§ What the exercise asks: Word for word, repeat the entries, minus the pictures.

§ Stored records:
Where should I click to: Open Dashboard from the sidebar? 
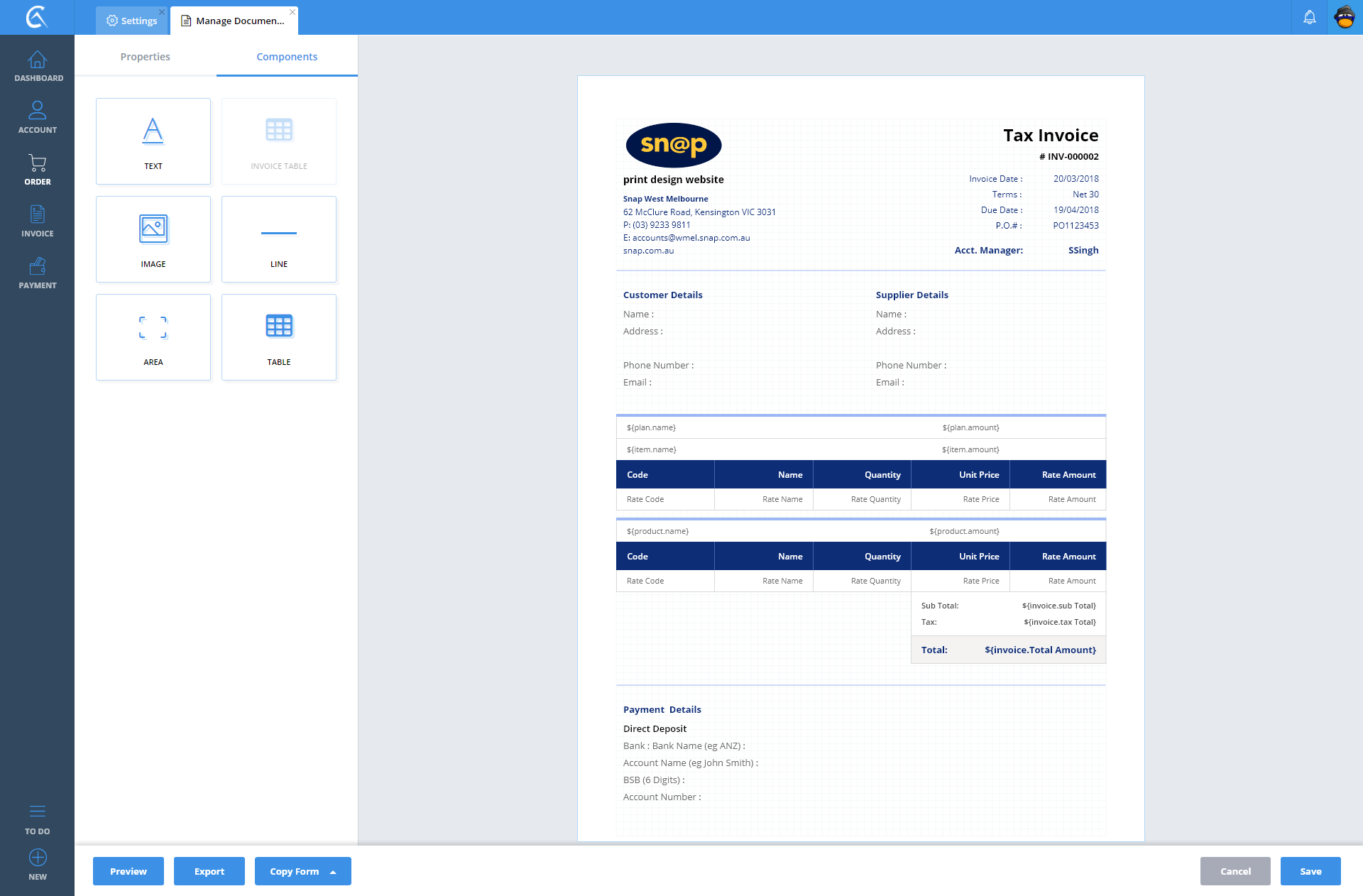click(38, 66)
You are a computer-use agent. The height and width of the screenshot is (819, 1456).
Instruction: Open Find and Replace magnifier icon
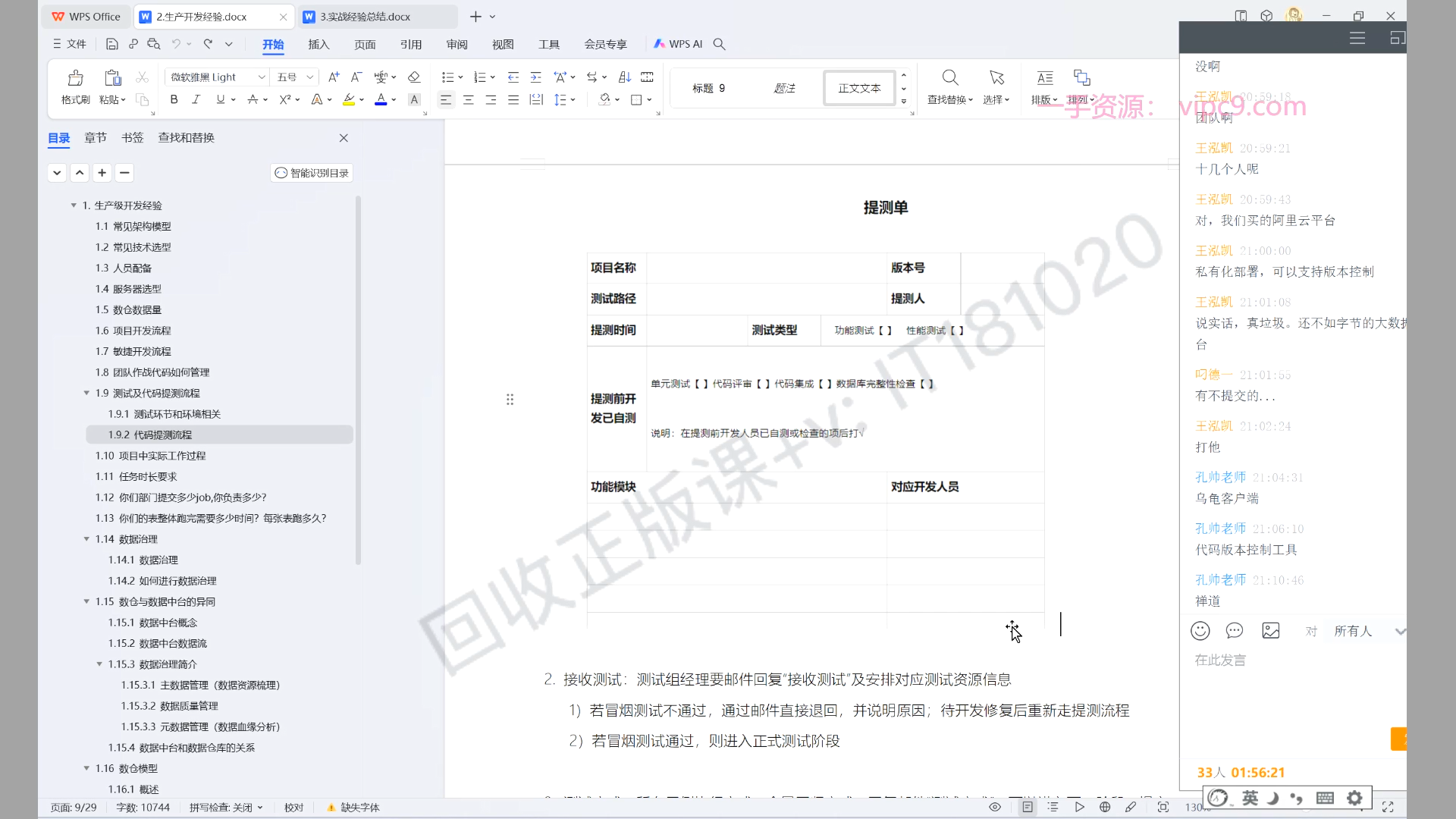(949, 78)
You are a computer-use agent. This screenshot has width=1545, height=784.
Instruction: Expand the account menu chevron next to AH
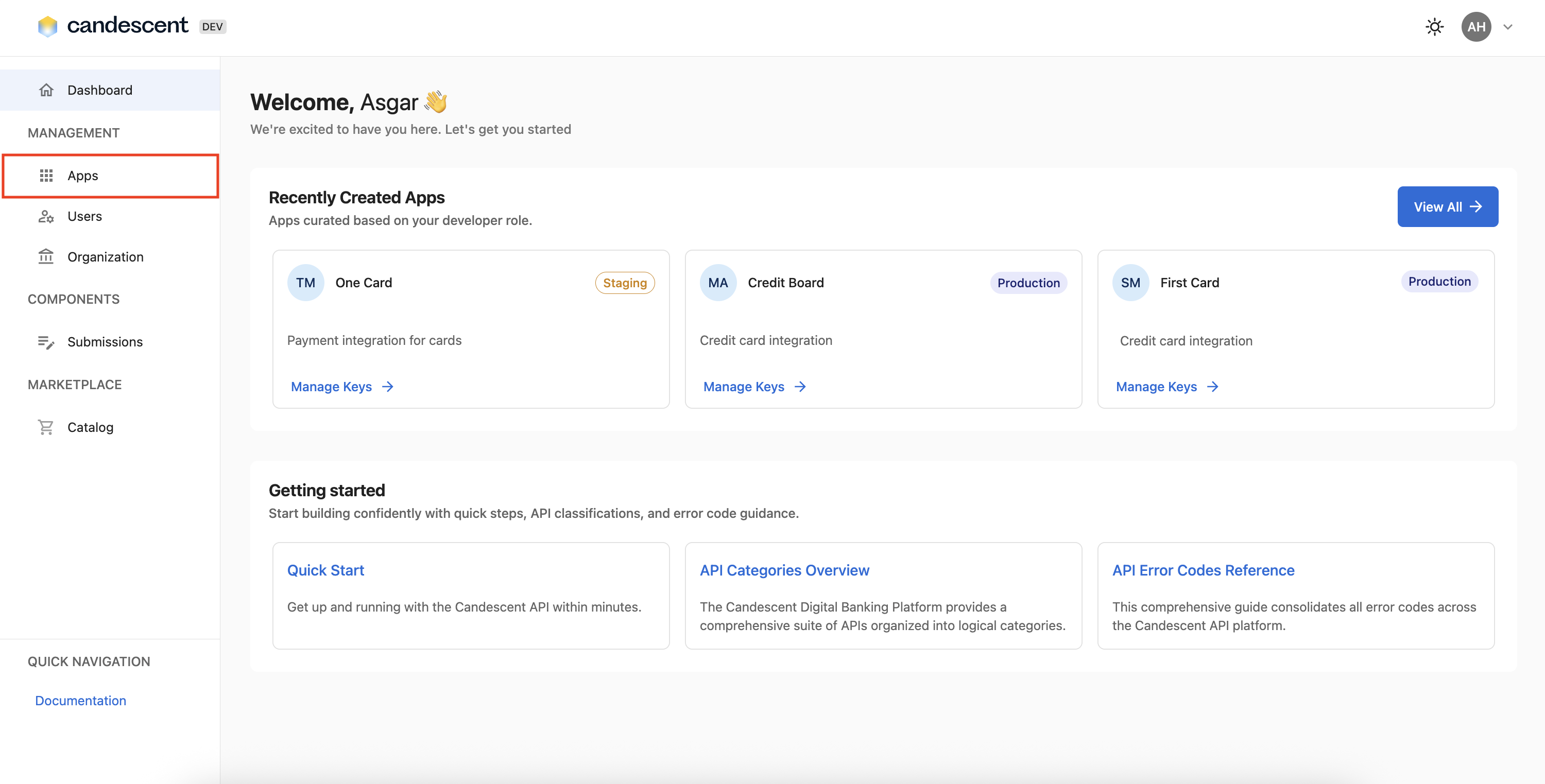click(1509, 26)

§ Result:
Where should I click to: Open Dashboard from the sidebar? 
click(38, 66)
You are a computer-use agent. The height and width of the screenshot is (819, 1456).
Instruction: Open Find and Replace magnifier icon
(949, 78)
You are a computer-use agent. This screenshot has width=1545, height=784.
Instruction: Expand the account menu chevron next to AH
click(1509, 26)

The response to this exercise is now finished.